Friday, September 24, 2004
now now now now now
I guess it did take a whiz, and that ain’t me. Pea nailed it, and I have only myself and my sieve-like memory to blame. I could say that the coding changes I failed to make were down off the bottom of my screen and I didn’t even think to look there for them but that’s the same damn excuse I used last time so I think instead I’ll blame insurgents. They are handy, that way, for blaming things on them and such. Meantime, Thank you ms pea for the gift of wisdom. I’m going to have it bronzed. The photoblog awaits your viewing.
It all brings me back to today’s climactic essence. Not only is today the last day of a particular round of unpleasantness at work that I’m glad to see ending; not only is today the day before my darling wife’s 40th birthday; not only is today the day of Erev Yom Kippur - the last day before the last day to get my story straight with the cosmic landlord… but tonight we drive up to Philo for a few evenings of peace, quiet and communing with the unpaved world. We’ll have supper at Cafe Beaujolais in Mendocino and we’ll do some hardcore extreme lounging. The dog comes with us. The fretting stays behind.
And that seems to me, in my confused early morning brain, to tie into my “days of awe” notion of “le vrai maintenant” - a phrase I’ve been hearing in my head for a few weeks, that as far as I know comes out of nowhere. “The true now.” I’ve been wondering what it means for it to be now, what “now” really means, when “now” happens and where I am in relation to it. “Maintenant” always makes me think of “maintenance,” as if the now was something that didn’t just happen, but demands some upkeep and involvement - to maintain the maintenant. Sometimes I am insensate to “now,” as when I look for code on my MT input screen but fail to scroll down to the critical field. Sometimes I am more in the “now” than I know, and then I sit up and realize it and the spell is shattered. More often, I have to shatter the spell to see the now, a now that I’m ignoring for some ignoble reason. The work situation reminds me that “now” is part of a continuum, but it’s the only part I ever occupy. Being up in Philo will help me focus on where I am in time and space, and will loosen the grip that past frustrations and fears for the future have on my thinking. The birthday will remind me that I’m living this day only this once, and had better take full advantage of it or it will take advantage of me. Yom Kippur out of shul and in the woods… well that’s complicated, but there’s a lot of “now” in that as well. Now now now now now, as Gabriel sayeth on Nursery Crymes, one of Genesis’ great early albums from back when Phil played drums. And I have a responsibility, now that it’s now, to respect the permanently fleeting nature of all things - life, opportunity, a good meal, a bad day at the office. Every moment is equally valid, and all deserve my full attention.

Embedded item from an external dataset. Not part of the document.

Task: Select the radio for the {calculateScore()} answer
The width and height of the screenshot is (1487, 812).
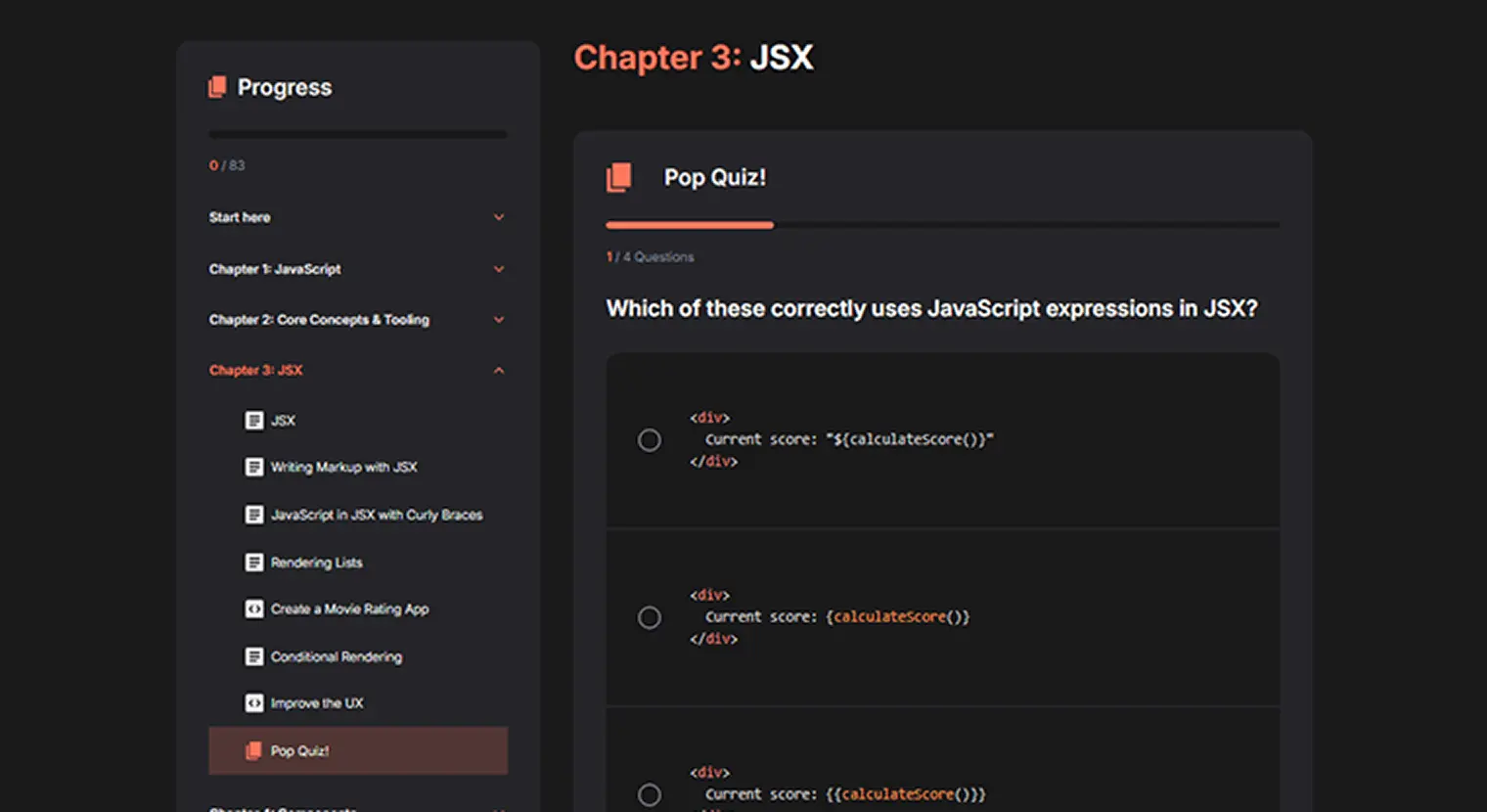Action: point(650,617)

This is important to me because I tend to stay buried in work at my desk all day long, often not leaving my cube except to get (or relinquish) some water or coffee. I’ve started trying to get out for a walk in the afternoons, and to leave before it’s too terribly late. Leaving on time grows more important now that there is noticeably less light in the evenings. If I don’t hit the streets at a reasonable time, I hit them in the dark and feel that I’m missing out on a lot. Well if that’s how I feel I need to leave earlier. And with that in mind I wrote this:
The final flummox filters thinly
through the demiglace of dusk
I watch the blueness rise within me
as the grain fulfills the husk
The pending piles stack sublimely
punchholes watching me askance
suggesting efforts now untimely
lulling me back to my trance
of doublechecking double entries
burying myself in text
they stand my watch, complicit sentries
dull my hunger for what’s next
I force myself to arbitrary
action, tell my day it’s done;
my thoughts are all that I will carry
out into the setting sun.
Shana tovah, y’all - may we all be blessed with a year of peace, joy and growth. And if not for a whole year, let’s just start with today. We have a lot of now to get through.